* _WHAT TO DO_: Restate word for word the lines of the material below, from the line with "クリスマスコフレ2025 (89, 2511)" to the line with "[option] (102, 1962)", both lines included, and no others.

* _GIVEN RECORDS_:

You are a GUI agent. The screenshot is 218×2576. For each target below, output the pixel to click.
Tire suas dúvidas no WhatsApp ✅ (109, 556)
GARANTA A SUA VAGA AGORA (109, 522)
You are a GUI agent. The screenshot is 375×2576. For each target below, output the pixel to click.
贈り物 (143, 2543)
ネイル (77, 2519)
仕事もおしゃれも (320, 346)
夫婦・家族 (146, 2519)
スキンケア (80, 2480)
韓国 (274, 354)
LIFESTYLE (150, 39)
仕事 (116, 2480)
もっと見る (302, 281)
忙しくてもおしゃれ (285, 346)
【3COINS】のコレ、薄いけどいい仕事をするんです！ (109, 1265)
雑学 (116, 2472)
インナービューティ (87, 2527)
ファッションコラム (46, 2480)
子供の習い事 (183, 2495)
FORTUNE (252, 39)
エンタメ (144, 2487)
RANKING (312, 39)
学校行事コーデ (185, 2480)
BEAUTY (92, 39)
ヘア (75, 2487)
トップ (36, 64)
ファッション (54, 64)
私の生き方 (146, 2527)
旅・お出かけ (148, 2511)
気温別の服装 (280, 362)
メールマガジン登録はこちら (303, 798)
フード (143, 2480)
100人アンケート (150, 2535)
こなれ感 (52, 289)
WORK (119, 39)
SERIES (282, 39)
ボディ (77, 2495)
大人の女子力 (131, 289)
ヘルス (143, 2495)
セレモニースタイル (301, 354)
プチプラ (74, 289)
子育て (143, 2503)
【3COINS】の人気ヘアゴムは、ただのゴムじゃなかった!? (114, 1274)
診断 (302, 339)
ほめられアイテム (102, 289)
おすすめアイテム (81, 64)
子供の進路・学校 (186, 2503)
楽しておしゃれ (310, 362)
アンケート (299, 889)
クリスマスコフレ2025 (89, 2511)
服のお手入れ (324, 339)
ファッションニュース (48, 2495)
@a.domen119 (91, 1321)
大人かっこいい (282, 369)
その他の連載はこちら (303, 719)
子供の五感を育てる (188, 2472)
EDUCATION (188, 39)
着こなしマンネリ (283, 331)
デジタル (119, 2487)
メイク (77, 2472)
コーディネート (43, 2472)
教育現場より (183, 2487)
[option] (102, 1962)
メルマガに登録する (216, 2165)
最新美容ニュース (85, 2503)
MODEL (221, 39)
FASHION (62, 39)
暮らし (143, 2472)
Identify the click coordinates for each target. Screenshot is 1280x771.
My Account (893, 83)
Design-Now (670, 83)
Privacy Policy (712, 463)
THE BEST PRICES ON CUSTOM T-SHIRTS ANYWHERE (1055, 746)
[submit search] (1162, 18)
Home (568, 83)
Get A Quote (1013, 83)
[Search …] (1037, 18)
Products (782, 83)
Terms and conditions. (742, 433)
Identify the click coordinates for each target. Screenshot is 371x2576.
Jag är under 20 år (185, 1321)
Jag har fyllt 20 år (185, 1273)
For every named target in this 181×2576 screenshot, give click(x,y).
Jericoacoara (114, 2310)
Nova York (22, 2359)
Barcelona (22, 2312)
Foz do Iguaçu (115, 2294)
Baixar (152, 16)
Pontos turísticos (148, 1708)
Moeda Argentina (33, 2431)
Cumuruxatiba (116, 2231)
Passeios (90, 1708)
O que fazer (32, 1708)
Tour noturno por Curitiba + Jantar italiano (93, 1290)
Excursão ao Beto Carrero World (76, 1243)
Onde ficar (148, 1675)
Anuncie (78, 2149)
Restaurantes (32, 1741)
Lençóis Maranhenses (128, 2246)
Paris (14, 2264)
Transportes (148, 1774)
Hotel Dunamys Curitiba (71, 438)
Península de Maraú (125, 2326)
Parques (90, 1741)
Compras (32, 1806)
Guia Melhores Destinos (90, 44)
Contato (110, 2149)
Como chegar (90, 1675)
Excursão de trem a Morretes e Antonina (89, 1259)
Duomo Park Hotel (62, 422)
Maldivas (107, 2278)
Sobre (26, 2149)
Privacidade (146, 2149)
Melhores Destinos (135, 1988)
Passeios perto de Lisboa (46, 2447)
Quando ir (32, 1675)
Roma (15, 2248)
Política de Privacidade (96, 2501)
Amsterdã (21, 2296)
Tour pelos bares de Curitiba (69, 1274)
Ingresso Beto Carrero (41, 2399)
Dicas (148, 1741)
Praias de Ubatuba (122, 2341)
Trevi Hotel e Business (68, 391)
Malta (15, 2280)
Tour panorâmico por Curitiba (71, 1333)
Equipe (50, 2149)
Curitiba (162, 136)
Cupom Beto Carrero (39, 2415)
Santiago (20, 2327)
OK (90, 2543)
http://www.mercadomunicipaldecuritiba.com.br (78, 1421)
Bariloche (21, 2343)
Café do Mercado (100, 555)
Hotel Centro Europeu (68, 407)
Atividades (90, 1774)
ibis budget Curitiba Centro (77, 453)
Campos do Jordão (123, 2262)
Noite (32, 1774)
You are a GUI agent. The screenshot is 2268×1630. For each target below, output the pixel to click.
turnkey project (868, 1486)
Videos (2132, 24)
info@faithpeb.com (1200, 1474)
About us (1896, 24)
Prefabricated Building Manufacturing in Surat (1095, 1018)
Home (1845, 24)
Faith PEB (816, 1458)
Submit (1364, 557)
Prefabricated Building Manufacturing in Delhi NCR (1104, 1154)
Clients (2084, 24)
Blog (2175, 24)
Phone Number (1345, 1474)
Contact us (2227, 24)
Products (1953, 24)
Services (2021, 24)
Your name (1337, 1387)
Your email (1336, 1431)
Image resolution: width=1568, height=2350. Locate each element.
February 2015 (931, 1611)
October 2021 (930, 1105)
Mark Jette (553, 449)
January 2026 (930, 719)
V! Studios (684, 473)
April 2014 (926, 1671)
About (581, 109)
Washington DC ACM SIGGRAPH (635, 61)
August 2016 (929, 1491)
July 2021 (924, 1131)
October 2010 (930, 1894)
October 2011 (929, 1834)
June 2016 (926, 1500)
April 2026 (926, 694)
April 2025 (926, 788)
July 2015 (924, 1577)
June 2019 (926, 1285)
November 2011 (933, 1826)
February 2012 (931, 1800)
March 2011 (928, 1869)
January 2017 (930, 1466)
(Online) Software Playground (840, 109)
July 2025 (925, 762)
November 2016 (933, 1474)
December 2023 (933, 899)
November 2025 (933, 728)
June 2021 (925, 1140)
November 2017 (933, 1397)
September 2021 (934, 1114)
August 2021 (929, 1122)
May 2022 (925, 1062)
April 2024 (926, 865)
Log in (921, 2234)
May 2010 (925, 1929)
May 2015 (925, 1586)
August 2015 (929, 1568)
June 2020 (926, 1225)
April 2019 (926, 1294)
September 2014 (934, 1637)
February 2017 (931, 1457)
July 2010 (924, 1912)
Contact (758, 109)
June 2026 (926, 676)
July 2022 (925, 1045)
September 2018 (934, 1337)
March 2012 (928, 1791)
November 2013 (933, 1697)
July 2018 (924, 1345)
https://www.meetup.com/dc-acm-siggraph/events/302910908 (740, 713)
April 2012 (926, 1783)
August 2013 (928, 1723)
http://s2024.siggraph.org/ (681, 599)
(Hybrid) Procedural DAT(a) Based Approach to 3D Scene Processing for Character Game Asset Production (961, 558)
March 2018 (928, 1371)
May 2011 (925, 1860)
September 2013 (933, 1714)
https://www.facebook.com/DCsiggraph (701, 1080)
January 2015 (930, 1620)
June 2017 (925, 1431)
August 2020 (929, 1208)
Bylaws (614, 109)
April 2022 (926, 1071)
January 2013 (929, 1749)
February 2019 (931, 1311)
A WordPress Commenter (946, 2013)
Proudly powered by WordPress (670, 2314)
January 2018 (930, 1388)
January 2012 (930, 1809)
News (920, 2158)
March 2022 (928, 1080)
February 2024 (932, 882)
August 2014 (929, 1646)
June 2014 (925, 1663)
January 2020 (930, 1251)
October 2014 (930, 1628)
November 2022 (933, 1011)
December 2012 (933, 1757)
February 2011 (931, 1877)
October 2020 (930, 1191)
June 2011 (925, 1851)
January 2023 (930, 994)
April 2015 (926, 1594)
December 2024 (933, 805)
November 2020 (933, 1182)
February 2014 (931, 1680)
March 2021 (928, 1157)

* _OUTPUT FOR THIS EXERCISE_:
クリスマスコフレ2025 (89, 2511)
服のお手入れ (324, 339)
ファッションニュース (48, 2495)
@a.domen119 (91, 1321)
大人かっこいい (282, 369)
その他の連載はこちら (303, 719)
子供の五感を育てる (188, 2472)
EDUCATION (188, 39)
着こなしマンネリ (283, 331)
デジタル (119, 2487)
メイク (77, 2472)
コーディネート (43, 2472)
教育現場より (183, 2487)
[option] (102, 1962)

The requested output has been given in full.